Inspiração Edson Gomes
O topógrafo baiano Oldair Sena, de 54 anos, cresceu na cidade de Itajuípe, no sul da Bahia, e considera que foi marcado pela música de Edson Gomes por descrever sua realidade.
”Na nossa adolescência tinha Bob [Marley], mas as músicas não tocavam o coração porque não entendíamos o idioma. Quando veio Edson, a gente entendia que ele estava falando de amor, resistência e coisas do nosso cotidiano.”
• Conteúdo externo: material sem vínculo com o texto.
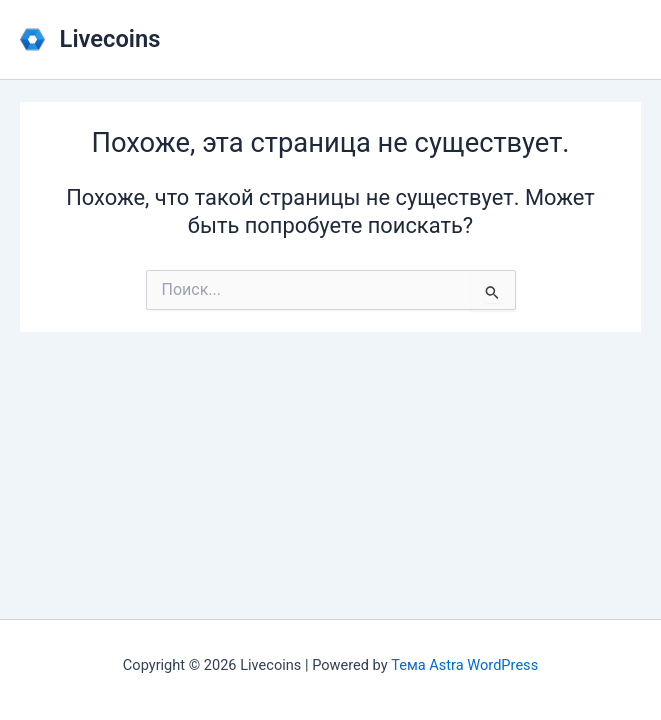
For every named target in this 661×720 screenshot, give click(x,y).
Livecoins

Edson tornou-se inspiração para Oldair e um grupo de amigos. Inspirados na música “Cão de Raça” que fala sobre as dificuldade que o povo, o topógrafo e seus amigos criaram um grupo de ajuda à comunidade carentes no sul da Bahia em 1987.
”Nós criamos um grupo ‘Cães de Raça’. Fazíamos coletas de alimentos, ajudávamos na vacinação de crianças nos postos, distribuição de brinquedos.”
A inspiração é tanta que Oldair decidiu tatuar na pele um verso de Edson Gomes da música “Escola”, que para o topógrafo diz muito sobre o passado de seu povo: ”Viemos na fúria do mar, vivemos na fúria do mandar”.
Celebração no palco
Neste sábado, Edson Gomes celebra os 50 anos de carreira com um show no WET, em Salvador. Além dele, a noite ainda vai contar com a apresentação da atração internacional, Steel Pulse, além de Nengo Vieira e Diamba.
Os ingressos para Arena Tin Tim Gomes e Lounge Malandrinha estão disponíveis, no Pida Piedade, Liberdade e Salvador Shopping, na loja Bora Tickets (Shopping da Bahia), ou através do site.
SERVIÇO:
- O que: Edson Gomes – 50 anos de carreira
- Quando: 21 de maio
- Onde: WET, Paralela
- Hora: a partir das 21 horas
- Atrações: Edson Gomes, Steel Pulse, Nengo Vieira e Diamba.
- Ingressos: Arena Tin Tim Gomes e Lounge Malandrinha.
- Vendas: loja Bora Tickets (Shopping da Bahia), loja do Pida Piedade, Liberdade Salvador Shopping, ou através do site boratickets.com.br.